* [Document excerpt]
────────────────────

Making Sense of AdSense... Et Al.
A keyword ad primer for publishers and marketers. How do Google, Sprinks, and Overture stack up?
A keyword ad primer for publishers and marketers. How do Google, Sprinks, and Overture stack up?
Search engine marketing (SEM) and publishing content intersect, now that Google and Overture have entered into contextual publishing of keyword-based ad listings. This column considers matters from both the publisher and marketer perspectives.
The search networks’ sharp increase in contextual inventory is based on publishers’ interest and their willingness to monetize inventory with contextual text listings. Therefore, it’s important to consider Google’s AdSense, Sprinks’ ContentSprinks, Overture’s Content Match, and other networks’ products from the publisher perspective.
A publisher’s mission is to monetize page views. A secondary goal is to encourage visitor loyalty, to monetize more page views. Until recently, revenue stemmed from banners, pop-ups, interstitials, rich media, and other graphical media. Pop-ups may generate revenue, but they’re hardly popular with users (regardless of whether they work for advertisers). Text links have long been available but are rarely sold or bought.
Publishers face a daily unsold inventory challenge. When inventory can be segmented into broad, standardized categories, it’s often sold through banner networks that have advertisers that seek categorized content. But many pages don’t fit into specific categories. And lots of publishers are uninspired by low ad network rates.
Introduce into the equation pay-per-click (PPC) search providers with databases of thousands of advertisers willing to buy traffic on a CPC basis, so long as the traffic is keyword targeted. Keywords in a PPC search provider’s system range from the general (travel, real estate, insurance) to highly specific (“two-man pup tent,” “nikon coolpix 5700”).
Not all search-to-content mapping at every vendor is conducted at both general and specific levels. Let’s look at the major vendors:
Let’s look at Google’s system more closely. Google has made a huge impact on smaller publishers. It provides an alternative to banner networks and selling their own inventory. Smaller publishers are often in very specific niches. Broad category targeting doesn’t result in good ads served through most banner networks. Larger publishers (over 20 million page views a month) work with the Google AdSense Premium team and have access to revenue share information and additional reporting.
What can a smaller or midsized publisher expect from AdSense? I wanted to answer from experience, so I placed AdSense links on my newsletter archives. There’s a diverse content mix that attracts thousands of visitors daily, but we’d never run banners due to difficulties in targeting short pieces and abstracts written about thousands of Web sites.
Publishers considering the AdSense system may benefit from lessons we learned:
Some larger publishers experimented with contextual ads to monetize unsold inventory and found it so effective, they now allocate more inventory to contextual networks. Marketers can expect to receive more content inventory with their search buys.
With Google (and presumably the Overture/Quigo implementation), a spider determines which keywords are appropriate for each site page. The system then optimizes ad placement based on effective CPM. Most publishers test AdSense in nonpremium locations. That’s one reason marketers may see low CTRs on content ads. In our test as publishers, we could get average CTR well above that of a typical AdWords campaign in which content is opted in.
No discussion of contextual search advertising would be complete without an opt-in/-out discussion, that is, whether content inventory will be included in a keyword buy. Search engines are working on ways to make it easier for analytics teams and agencies to determine which clicks are for content ads and which for search.
Decide based on your own data, not industry buzz or something you read. Our Google search campaign performs identically between AdSense clicks and pure search clicks. Both kinds of traffic convert at nearly the same rate (24 percent for content vs. 23 percent for pure search, statistically indistinguishable).
We do have clients for whom there’s a measurable difference. Sometimes, large enough to seriously consider opting out of contextual ads altogether. To keep campaign management systems from getting too complicated, Google and Overture currently offer only opt in and opt out to marketers. ContentSprinks can run independently from search advertising. Meanwhile, publishers rely on the search engines’ systems to optimize for revenue.
Be a good marketer, and test all the options. Optimize based on your conversion objectives. The holiday season is right around the corner. Be ready!

────────────────────

[Collection entries]
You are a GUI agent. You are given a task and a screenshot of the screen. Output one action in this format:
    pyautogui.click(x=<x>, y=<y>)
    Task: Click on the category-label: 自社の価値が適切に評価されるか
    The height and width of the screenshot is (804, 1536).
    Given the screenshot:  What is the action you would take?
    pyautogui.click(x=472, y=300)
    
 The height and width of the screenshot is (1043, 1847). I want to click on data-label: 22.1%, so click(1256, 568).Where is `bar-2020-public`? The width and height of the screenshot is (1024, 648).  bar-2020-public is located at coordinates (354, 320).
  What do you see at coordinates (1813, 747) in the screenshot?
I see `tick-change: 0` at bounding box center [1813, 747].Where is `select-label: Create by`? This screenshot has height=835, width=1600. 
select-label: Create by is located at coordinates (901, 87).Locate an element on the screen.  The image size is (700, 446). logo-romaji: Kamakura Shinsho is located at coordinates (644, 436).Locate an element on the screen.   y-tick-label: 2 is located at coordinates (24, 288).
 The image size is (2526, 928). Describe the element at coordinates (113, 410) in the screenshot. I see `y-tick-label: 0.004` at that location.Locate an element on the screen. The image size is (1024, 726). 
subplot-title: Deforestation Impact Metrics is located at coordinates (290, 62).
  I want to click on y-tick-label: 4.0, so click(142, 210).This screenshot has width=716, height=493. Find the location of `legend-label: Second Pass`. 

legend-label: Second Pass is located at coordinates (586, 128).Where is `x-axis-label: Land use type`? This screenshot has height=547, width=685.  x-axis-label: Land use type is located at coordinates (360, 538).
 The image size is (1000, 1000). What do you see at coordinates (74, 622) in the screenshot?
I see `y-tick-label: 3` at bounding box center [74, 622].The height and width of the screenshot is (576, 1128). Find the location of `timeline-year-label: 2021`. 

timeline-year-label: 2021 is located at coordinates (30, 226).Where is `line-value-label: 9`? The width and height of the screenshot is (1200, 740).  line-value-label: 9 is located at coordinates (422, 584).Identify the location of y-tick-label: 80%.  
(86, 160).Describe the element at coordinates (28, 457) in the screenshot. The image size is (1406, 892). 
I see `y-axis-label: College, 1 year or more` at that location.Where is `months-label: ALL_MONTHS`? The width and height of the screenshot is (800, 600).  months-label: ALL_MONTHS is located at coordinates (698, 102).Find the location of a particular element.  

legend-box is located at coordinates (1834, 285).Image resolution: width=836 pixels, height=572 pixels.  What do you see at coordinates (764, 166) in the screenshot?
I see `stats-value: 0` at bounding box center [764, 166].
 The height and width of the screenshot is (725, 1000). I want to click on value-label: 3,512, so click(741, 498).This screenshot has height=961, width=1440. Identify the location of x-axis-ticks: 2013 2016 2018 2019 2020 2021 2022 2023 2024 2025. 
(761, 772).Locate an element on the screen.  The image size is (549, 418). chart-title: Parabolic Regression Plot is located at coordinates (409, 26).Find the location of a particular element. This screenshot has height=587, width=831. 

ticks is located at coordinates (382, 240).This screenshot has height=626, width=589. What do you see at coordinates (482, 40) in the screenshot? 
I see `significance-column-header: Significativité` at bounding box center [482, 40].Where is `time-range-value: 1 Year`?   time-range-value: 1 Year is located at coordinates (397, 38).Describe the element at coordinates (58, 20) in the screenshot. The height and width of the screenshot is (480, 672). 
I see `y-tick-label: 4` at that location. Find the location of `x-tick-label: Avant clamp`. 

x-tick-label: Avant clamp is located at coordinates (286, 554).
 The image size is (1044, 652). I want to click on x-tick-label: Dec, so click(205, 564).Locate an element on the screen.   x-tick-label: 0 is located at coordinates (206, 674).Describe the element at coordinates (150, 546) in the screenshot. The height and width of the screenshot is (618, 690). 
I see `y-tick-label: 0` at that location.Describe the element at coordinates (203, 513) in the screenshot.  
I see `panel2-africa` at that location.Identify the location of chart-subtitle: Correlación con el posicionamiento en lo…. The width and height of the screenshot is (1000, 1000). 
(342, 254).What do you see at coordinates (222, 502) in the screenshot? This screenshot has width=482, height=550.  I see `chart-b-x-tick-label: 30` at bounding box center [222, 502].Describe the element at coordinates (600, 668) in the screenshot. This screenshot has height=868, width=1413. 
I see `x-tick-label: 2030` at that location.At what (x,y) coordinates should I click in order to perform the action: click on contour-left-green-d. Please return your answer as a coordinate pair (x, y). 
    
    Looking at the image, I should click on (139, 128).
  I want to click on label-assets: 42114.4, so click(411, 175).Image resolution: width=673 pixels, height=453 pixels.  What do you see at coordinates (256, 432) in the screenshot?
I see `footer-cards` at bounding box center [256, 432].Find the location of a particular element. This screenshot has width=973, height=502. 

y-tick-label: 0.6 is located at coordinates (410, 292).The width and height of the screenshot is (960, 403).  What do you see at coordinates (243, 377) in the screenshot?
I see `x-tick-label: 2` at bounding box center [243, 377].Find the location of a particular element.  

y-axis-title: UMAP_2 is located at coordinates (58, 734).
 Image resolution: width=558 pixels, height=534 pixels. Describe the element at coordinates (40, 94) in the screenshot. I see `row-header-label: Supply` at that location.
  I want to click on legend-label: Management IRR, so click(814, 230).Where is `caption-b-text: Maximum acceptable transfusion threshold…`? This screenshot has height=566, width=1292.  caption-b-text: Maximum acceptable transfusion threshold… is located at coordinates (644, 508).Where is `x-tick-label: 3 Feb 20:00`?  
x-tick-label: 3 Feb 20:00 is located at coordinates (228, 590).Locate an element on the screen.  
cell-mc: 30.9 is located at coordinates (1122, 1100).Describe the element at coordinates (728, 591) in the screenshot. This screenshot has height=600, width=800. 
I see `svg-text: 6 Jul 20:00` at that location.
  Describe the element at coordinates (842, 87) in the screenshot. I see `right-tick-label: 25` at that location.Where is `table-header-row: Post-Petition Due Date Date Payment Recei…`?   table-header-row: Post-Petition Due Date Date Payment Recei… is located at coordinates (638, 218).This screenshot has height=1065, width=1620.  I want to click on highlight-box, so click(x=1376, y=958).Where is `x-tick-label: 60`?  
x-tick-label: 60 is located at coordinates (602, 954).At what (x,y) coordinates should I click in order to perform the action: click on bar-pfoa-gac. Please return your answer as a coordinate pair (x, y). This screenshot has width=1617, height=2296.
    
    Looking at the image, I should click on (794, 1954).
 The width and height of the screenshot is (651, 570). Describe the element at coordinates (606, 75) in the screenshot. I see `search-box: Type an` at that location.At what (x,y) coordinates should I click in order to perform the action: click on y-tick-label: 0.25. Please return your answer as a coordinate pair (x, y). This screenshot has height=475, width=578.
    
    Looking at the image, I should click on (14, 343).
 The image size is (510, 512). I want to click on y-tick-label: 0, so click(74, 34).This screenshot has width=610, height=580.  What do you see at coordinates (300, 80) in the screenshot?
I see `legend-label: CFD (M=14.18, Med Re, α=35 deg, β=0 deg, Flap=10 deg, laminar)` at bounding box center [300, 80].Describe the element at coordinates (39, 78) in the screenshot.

────────────────────

* [What to produce] Rewrite the keyword ad primer, starting at "Publishers considering the" and ending at "their search buys.", swapping "contextual" for "context-based". These entries were drawn from a separate source and are unrelated to the keyword ad primer.

* [Completed exercise]
Publishers considering the AdSense system may benefit from lessons we learned:
Some larger publishers experimented with context-based ads to monetize unsold inventory and found it so effective, they now allocate more inventory to context-based networks. Marketers can expect to receive more content inventory with their search buys.